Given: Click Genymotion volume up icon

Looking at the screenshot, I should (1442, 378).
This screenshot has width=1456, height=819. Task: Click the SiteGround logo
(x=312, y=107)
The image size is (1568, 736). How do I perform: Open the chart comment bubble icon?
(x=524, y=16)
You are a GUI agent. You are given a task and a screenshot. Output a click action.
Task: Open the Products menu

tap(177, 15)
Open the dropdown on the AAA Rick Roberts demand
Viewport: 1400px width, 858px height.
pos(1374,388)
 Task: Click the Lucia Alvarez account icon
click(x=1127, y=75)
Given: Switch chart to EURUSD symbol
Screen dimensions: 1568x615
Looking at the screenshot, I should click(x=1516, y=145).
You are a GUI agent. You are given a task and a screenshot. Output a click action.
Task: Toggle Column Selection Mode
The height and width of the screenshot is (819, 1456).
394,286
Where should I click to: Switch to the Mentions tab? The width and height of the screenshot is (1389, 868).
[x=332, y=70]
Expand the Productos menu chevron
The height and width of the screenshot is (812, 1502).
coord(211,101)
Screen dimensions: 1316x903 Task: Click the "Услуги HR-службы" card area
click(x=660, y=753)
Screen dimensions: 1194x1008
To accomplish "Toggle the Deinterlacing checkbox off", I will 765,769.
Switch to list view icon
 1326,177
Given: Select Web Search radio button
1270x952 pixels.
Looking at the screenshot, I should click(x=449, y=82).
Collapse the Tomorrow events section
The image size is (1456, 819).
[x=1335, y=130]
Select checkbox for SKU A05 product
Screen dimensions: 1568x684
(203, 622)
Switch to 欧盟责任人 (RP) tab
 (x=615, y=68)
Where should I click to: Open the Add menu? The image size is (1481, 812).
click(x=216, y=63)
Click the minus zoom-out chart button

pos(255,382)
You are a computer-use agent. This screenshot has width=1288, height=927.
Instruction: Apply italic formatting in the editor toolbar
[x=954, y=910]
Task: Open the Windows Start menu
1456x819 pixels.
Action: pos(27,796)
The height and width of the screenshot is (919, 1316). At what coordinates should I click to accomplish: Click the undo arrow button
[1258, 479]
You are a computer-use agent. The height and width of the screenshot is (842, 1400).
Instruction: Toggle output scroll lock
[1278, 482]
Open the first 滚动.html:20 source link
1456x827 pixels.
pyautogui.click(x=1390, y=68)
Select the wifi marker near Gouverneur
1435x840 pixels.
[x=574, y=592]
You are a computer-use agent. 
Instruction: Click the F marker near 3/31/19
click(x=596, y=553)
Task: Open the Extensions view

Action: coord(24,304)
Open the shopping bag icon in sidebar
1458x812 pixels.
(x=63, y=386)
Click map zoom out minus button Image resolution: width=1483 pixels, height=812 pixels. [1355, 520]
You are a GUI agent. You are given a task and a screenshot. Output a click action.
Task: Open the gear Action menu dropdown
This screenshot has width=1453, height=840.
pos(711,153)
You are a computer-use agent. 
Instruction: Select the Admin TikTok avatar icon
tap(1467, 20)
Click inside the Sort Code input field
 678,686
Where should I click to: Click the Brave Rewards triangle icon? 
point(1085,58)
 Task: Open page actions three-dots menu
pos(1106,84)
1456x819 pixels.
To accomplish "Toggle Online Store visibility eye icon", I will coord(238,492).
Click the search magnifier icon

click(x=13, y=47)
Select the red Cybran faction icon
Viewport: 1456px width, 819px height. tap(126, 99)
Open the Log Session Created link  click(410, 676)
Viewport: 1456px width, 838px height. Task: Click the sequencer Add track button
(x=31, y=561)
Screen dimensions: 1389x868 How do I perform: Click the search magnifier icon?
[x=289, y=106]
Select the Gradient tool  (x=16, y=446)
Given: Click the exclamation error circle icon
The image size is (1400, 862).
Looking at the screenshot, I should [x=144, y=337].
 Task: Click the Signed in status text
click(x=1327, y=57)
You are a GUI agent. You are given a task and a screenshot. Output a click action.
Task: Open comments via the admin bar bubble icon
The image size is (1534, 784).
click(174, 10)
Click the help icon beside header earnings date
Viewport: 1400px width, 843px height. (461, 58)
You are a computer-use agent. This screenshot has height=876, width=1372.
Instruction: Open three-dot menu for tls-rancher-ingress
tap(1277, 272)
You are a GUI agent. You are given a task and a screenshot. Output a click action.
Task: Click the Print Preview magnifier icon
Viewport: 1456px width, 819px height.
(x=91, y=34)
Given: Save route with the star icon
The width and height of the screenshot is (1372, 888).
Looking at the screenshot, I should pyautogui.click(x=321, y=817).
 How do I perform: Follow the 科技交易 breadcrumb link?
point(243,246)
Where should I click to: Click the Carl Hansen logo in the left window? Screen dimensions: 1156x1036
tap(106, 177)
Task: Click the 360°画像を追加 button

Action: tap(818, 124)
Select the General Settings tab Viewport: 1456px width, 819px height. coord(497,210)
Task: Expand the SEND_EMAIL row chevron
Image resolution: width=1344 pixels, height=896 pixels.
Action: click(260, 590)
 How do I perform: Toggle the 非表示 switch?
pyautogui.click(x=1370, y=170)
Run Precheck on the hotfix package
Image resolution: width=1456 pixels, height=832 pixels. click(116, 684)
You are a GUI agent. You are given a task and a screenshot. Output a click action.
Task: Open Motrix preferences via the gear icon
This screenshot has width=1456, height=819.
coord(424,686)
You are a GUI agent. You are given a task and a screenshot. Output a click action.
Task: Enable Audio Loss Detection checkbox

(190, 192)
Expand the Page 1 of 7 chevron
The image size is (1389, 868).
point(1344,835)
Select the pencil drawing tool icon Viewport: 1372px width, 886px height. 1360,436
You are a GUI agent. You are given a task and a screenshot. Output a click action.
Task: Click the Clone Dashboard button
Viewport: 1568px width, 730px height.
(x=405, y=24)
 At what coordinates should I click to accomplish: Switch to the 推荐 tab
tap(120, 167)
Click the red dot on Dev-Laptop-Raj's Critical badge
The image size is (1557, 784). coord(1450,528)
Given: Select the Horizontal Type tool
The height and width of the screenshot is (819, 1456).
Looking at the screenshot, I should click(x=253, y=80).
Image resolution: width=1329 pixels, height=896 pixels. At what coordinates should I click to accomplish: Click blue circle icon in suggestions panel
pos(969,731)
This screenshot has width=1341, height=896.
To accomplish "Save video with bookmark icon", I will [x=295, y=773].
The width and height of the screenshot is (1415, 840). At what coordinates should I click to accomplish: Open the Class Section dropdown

◆ **Required work**: Output the complete data exactly as written.

◆ **Output of the exercise**:
Given: Click Genymotion volume up icon

Looking at the screenshot, I should (1442, 378).
This screenshot has width=1456, height=819. Task: Click the SiteGround logo
(x=312, y=107)
The image size is (1568, 736). How do I perform: Open the chart comment bubble icon?
(x=524, y=16)
You are a GUI agent. You are given a task and a screenshot. Output a click action.
Task: Open the Products menu

tap(177, 15)
Open the dropdown on the AAA Rick Roberts demand
Viewport: 1400px width, 858px height.
pos(1374,388)
 Task: Click the Lucia Alvarez account icon
click(x=1127, y=75)
Given: Switch chart to EURUSD symbol
Screen dimensions: 1568x615
Looking at the screenshot, I should click(x=1516, y=145).
You are a GUI agent. You are given a task and a screenshot. Output a click action.
Task: Toggle Column Selection Mode
The height and width of the screenshot is (819, 1456).
394,286
Where should I click to: Switch to the Mentions tab? The width and height of the screenshot is (1389, 868).
[x=332, y=70]
Expand the Productos menu chevron
The height and width of the screenshot is (812, 1502).
coord(211,101)
Screen dimensions: 1316x903 Task: Click the "Услуги HR-службы" card area
click(x=660, y=753)
Screen dimensions: 1194x1008
To accomplish "Toggle the Deinterlacing checkbox off", I will 765,769.
Switch to list view icon
 1326,177
Given: Select Web Search radio button
1270x952 pixels.
Looking at the screenshot, I should click(x=449, y=82).
Collapse the Tomorrow events section
The image size is (1456, 819).
[x=1335, y=130]
Select checkbox for SKU A05 product
Screen dimensions: 1568x684
(203, 622)
Switch to 欧盟责任人 (RP) tab
 (x=615, y=68)
Where should I click to: Open the Add menu? The image size is (1481, 812).
click(x=216, y=63)
Click the minus zoom-out chart button

pos(255,382)
You are a computer-use agent. This screenshot has width=1288, height=927.
Instruction: Apply italic formatting in the editor toolbar
[x=954, y=910]
Task: Open the Windows Start menu
1456x819 pixels.
Action: pos(27,796)
The height and width of the screenshot is (919, 1316). At what coordinates should I click to accomplish: Click the undo arrow button
[1258, 479]
You are a computer-use agent. The height and width of the screenshot is (842, 1400).
Instruction: Toggle output scroll lock
[1278, 482]
Open the first 滚动.html:20 source link
1456x827 pixels.
pyautogui.click(x=1390, y=68)
Select the wifi marker near Gouverneur
1435x840 pixels.
[x=574, y=592]
You are a computer-use agent. 
Instruction: Click the F marker near 3/31/19
click(x=596, y=553)
Task: Open the Extensions view

Action: coord(24,304)
Open the shopping bag icon in sidebar
1458x812 pixels.
(x=63, y=386)
Click map zoom out minus button Image resolution: width=1483 pixels, height=812 pixels. [1355, 520]
You are a GUI agent. You are given a task and a screenshot. Output a click action.
Task: Open the gear Action menu dropdown
This screenshot has width=1453, height=840.
pos(711,153)
You are a computer-use agent. 
Instruction: Select the Admin TikTok avatar icon
tap(1467, 20)
Click inside the Sort Code input field
 678,686
Where should I click to: Click the Brave Rewards triangle icon? 
point(1085,58)
 Task: Open page actions three-dots menu
pos(1106,84)
1456x819 pixels.
To accomplish "Toggle Online Store visibility eye icon", I will coord(238,492).
Click the search magnifier icon

click(x=13, y=47)
Select the red Cybran faction icon
Viewport: 1456px width, 819px height. tap(126, 99)
Open the Log Session Created link  click(410, 676)
Viewport: 1456px width, 838px height. Task: Click the sequencer Add track button
(x=31, y=561)
Screen dimensions: 1389x868 How do I perform: Click the search magnifier icon?
[x=289, y=106]
Select the Gradient tool  (x=16, y=446)
Given: Click the exclamation error circle icon
The image size is (1400, 862).
Looking at the screenshot, I should [x=144, y=337].
 Task: Click the Signed in status text
click(x=1327, y=57)
You are a GUI agent. You are given a task and a screenshot. Output a click action.
Task: Open comments via the admin bar bubble icon
The image size is (1534, 784).
click(174, 10)
Click the help icon beside header earnings date
Viewport: 1400px width, 843px height. (461, 58)
You are a computer-use agent. This screenshot has height=876, width=1372.
Instruction: Open three-dot menu for tls-rancher-ingress
tap(1277, 272)
You are a GUI agent. You are given a task and a screenshot. Output a click action.
Task: Click the Print Preview magnifier icon
Viewport: 1456px width, 819px height.
(x=91, y=34)
Given: Save route with the star icon
The width and height of the screenshot is (1372, 888).
Looking at the screenshot, I should pyautogui.click(x=321, y=817).
 How do I perform: Follow the 科技交易 breadcrumb link?
point(243,246)
Where should I click to: Click the Carl Hansen logo in the left window? Screen dimensions: 1156x1036
tap(106, 177)
Task: Click the 360°画像を追加 button

Action: tap(818, 124)
Select the General Settings tab Viewport: 1456px width, 819px height. coord(497,210)
Task: Expand the SEND_EMAIL row chevron
Image resolution: width=1344 pixels, height=896 pixels.
Action: click(260, 590)
 How do I perform: Toggle the 非表示 switch?
pyautogui.click(x=1370, y=170)
Run Precheck on the hotfix package
Image resolution: width=1456 pixels, height=832 pixels. click(116, 684)
You are a GUI agent. You are given a task and a screenshot. Output a click action.
Task: Open Motrix preferences via the gear icon
This screenshot has width=1456, height=819.
coord(424,686)
You are a GUI agent. You are given a task and a screenshot. Output a click action.
Task: Enable Audio Loss Detection checkbox

(190, 192)
Expand the Page 1 of 7 chevron
The image size is (1389, 868).
point(1344,835)
Select the pencil drawing tool icon Viewport: 1372px width, 886px height. 1360,436
You are a GUI agent. You are given a task and a screenshot. Output a click action.
Task: Click the Clone Dashboard button
Viewport: 1568px width, 730px height.
(x=405, y=24)
 At what coordinates should I click to accomplish: Switch to the 推荐 tab
tap(120, 167)
Click the red dot on Dev-Laptop-Raj's Critical badge
The image size is (1557, 784). coord(1450,528)
Given: Select the Horizontal Type tool
The height and width of the screenshot is (819, 1456).
Looking at the screenshot, I should click(x=253, y=80).
Image resolution: width=1329 pixels, height=896 pixels. At what coordinates should I click to accomplish: Click blue circle icon in suggestions panel
pos(969,731)
This screenshot has width=1341, height=896.
To accomplish "Save video with bookmark icon", I will [x=295, y=773].
The width and height of the screenshot is (1415, 840). At what coordinates should I click to accomplish: Open the Class Section dropdown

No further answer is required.